* WORK TO COMPLETE *
**A)** In the passage on women's labor force participation, what were the median earnings of women working full-time and year-round?
**B)** From the passage on women's labor force participation, transcribe the part that opens with the words containing "This chapter is" and closes with "relative to men.".

* PASSAGE SHOWN *
— Start —

This chapter is from the PRB Population Bulletin, "The Demography of Inequality in the United States."

(November 2014) The rise in female labor force participation has transformed gender relations, changed patterns of marriage and childbearing, and is often viewed as a key indicator of women's progress toward gender equality at home and in the workforce. Since 1970, women's labor force participation rate has increased from 43 percent to 57 percent, while the proportion of men in the labor force declined from 80 percent to 70 percent.26 Women's participation in the labor force has declined slightly in recent years—in part because of population aging— but the gender gap continues to shrink as more women enter the labor force relative to men.

However, there is more to gender equality than closing the labor force gap. Among those working full-time and year-round, there is still a sizeable gap between the median earnings of men ($50,033) and women ($39,157). A higher proportion of women work in lower-paid service and retail jobs, but even for the same job, women earn significantly less than men. Women make up about 46 percent of those working full-time in management, business, and finance jobs but their median earnings in those positions are only about 74 percent of men's earnings.27 Women are also underrepresented in high-paying jobs in the natural and physical sciences, mathematics, and engineering. Women currently account for nearly half of the total U.S. labor force but only about one-fourth of scientists and engineers.

— End —

* LISTED RECORDS *
— Start —

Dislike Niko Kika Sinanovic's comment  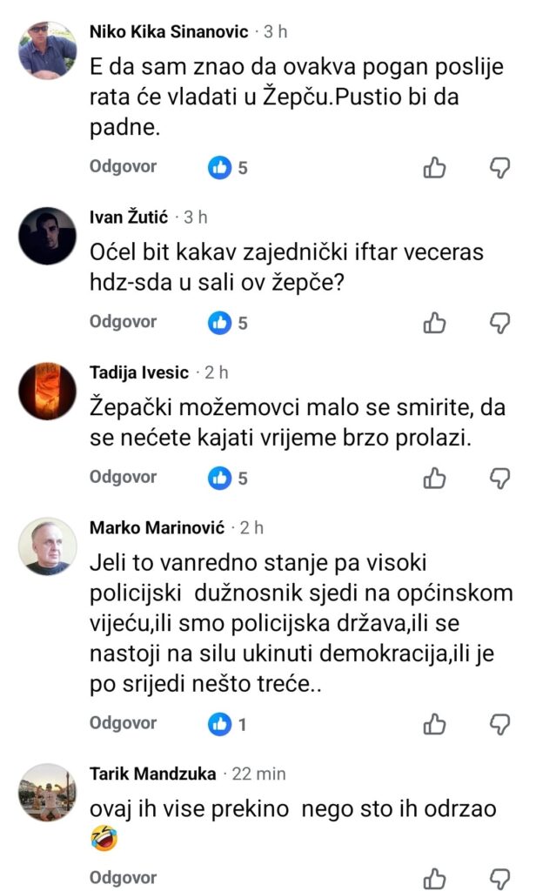(500, 167)
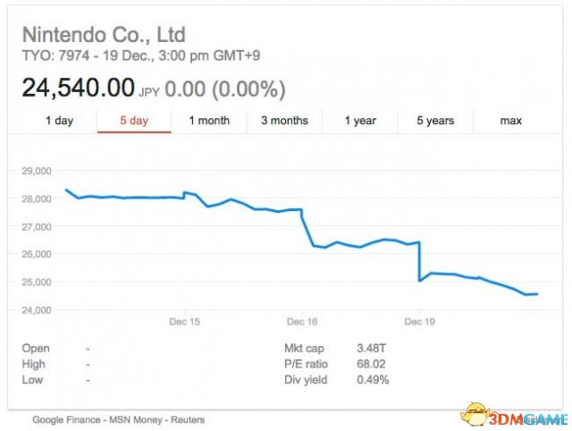Show the 3 months chart view
572x431 pixels.
(x=284, y=121)
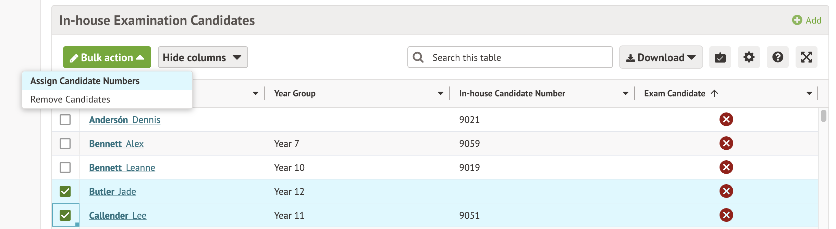Select Remove Candidates from menu
836x229 pixels.
(70, 99)
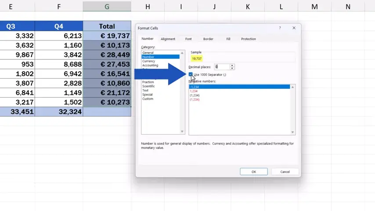Increase decimal places with the up spinner arrow
375x211 pixels.
232,65
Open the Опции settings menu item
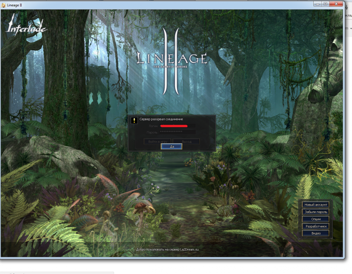 [316, 219]
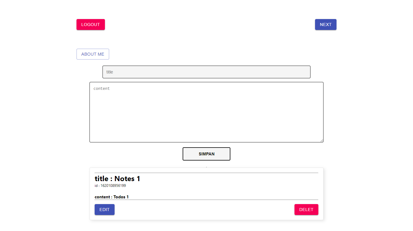Open ABOUT ME information
The width and height of the screenshot is (413, 231).
point(93,54)
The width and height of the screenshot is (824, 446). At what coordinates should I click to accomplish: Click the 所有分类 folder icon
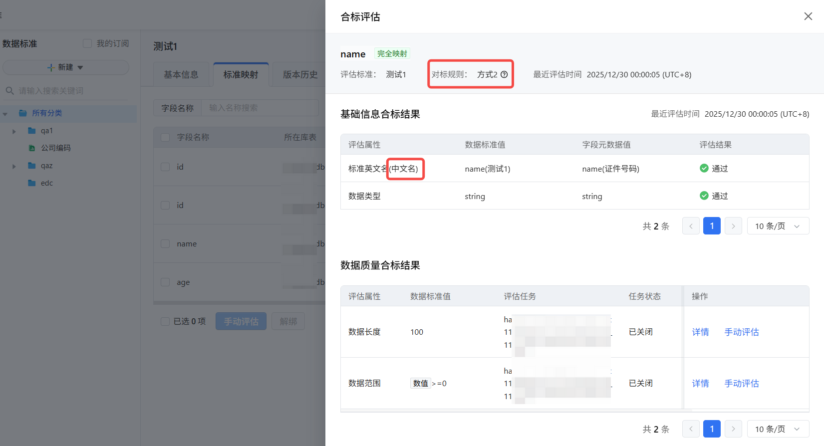pyautogui.click(x=23, y=113)
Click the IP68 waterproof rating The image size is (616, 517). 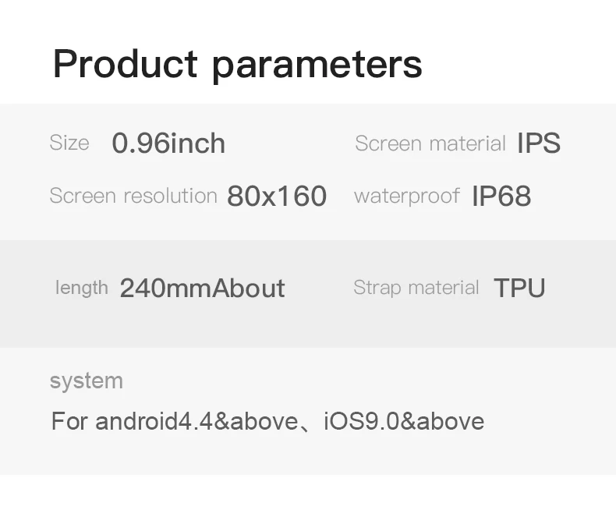coord(501,197)
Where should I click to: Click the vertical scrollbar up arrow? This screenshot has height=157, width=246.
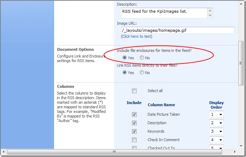[x=241, y=4]
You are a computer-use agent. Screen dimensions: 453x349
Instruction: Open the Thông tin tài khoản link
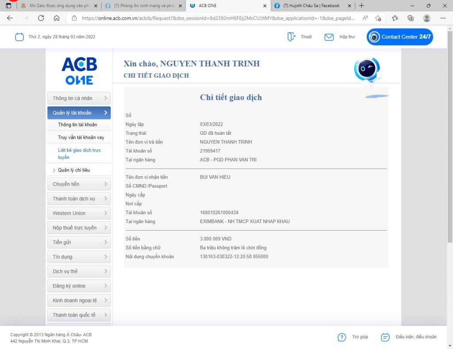(x=77, y=125)
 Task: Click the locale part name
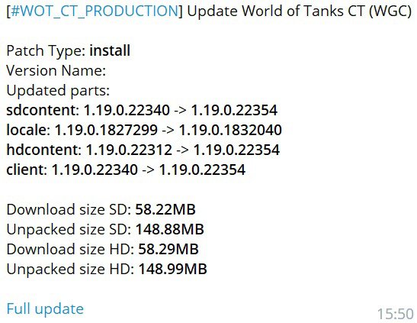tap(28, 130)
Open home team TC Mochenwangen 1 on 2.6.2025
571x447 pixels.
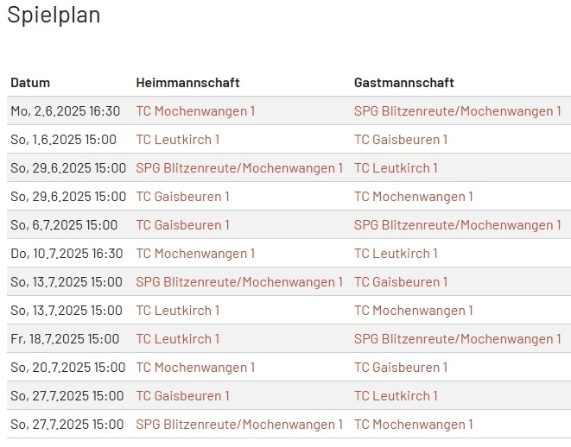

— End —

* RESPONSES TO THE TASKS *
**A)** $39,157

**B)**
This chapter is from the PRB Population Bulletin, "The Demography of Inequality in the United States."

(November 2014) The rise in female labor force participation has transformed gender relations, changed patterns of marriage and childbearing, and is often viewed as a key indicator of women's progress toward gender equality at home and in the workforce. Since 1970, women's labor force participation rate has increased from 43 percent to 57 percent, while the proportion of men in the labor force declined from 80 percent to 70 percent.26 Women's participation in the labor force has declined slightly in recent years—in part because of population aging— but the gender gap continues to shrink as more women enter the labor force relative to men.